Crude protein and lysine are set as per NRC for pregnant & lactating mares, spelling and lightly worked horses and growing horses. But we slightly elevate both crude protein and lysine requirements for horses in moderate to heavy work as well as breeding stallions. We are perhaps a little conservative on protein and lysine but also see good evidence in practice to show that when crude protein and lysine requirements are met using high quality protein sources we are able to support pregnancy and lactation without the loss of muscle in broodmares and we get well grown and developed yearlings and 2 year olds, allowing us to conclude that the NRC requirements where used are adequate… provided the underlying diet is well formulated.

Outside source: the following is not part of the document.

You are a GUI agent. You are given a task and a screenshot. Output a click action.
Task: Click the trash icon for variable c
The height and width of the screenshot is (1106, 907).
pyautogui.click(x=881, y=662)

Calcium and phosphorus requirements are elevated across the board above NRC requirements and are closely aligned with the requirements set by Prof Pat Harris1
Copper, zinc and manganese are similarly elevated across the board from NRC with the exception of spelling horses that are calculated as per NRC requirements. The largest elevations are seen in the growing horse and pregnant mare diets in an attempt to reduce the risk of developmental orthopaedic diseases like OCD.

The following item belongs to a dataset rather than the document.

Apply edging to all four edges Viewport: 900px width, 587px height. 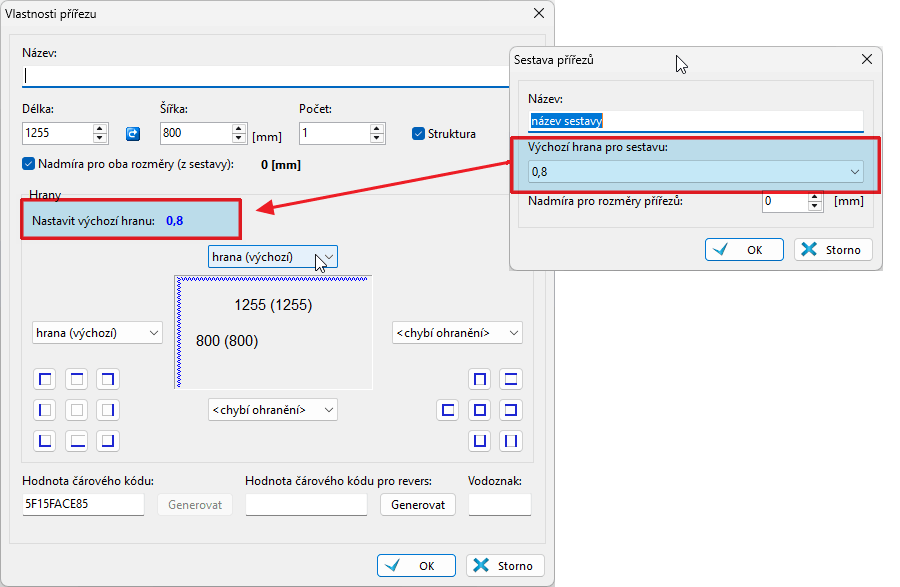pyautogui.click(x=480, y=410)
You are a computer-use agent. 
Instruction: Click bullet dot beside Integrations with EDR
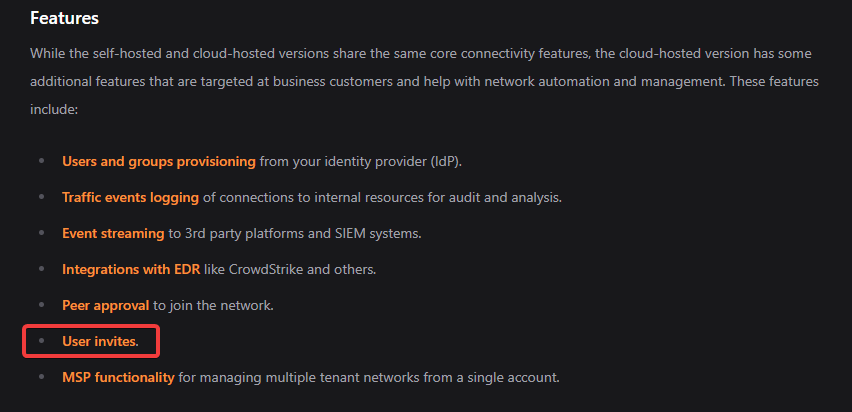[x=41, y=269]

Selenium is elevated above the NRC requirement. The NRC state that their recommended daily intake for selenium is the level required to prevent classic deficiency symptoms and that more is potentially useful to maintain more optimal immune function. Thus FeedXL uses an elevated selenium requirement that aligns closely with Geor et al1.
FeedXL follows the NRC recommended daily intake for iodine for all classes of horses.
Iron follows the NRC recommended daily intakes for all horses except those in moderate, heavy and very heavy work where requirement is elevated to account for iron lost in sweat.
Sodium, chloride and magnesium largely follow the NRC requirements. There are some small variations, with growing horses sodium requirements being slightly higher than NRC and magnesium being higher for pregnant and lactating mares.
Potassium requirements are higher than NRC across the board but this was more from a practical ‘user interpretation’ standpoint in FeedXL. Because forages are so high in potassium, if we used the NRC recommended daily intake for potassium, we would see several hundred times the required amount in diets and this was worrying for our FeedXL users. Because potassium is so safe we have elevated the requirement to reduce the amount of worry for people analysing diets. In 20 years of formulating diets I have not seen a potassium deficiency, even with our elevated requirement, nor is it necessary in all but very unusual cases to add potassium to diets.
Very little is actually known about vitamin A requirements in horses. In FeedXL, Vitamin A requirements are guided by Geor et al with Vitamin A elevated across the board from NRC requirements. Likewise vitamin E levels follow a similar trend.
Vitamins D, B1 and B2 are as per NRC requirements.
Vitamins B5, B6, niacin and folic acid are calculated based on small amounts of research in horses as well as humans, rats and pigs. The recommendations for these vitamins are relatively conservative because there are no established NRC equine requirements, but they serve to ensure diets are meeting what we estimate to be the likely dietary requirement for horses.
- Geor, R.J., M. Coenen, and P. Harris, Equine Applied and Clinical Nutrition: Health, Welfare and Performance. 2013: Elsevier Health Sciences.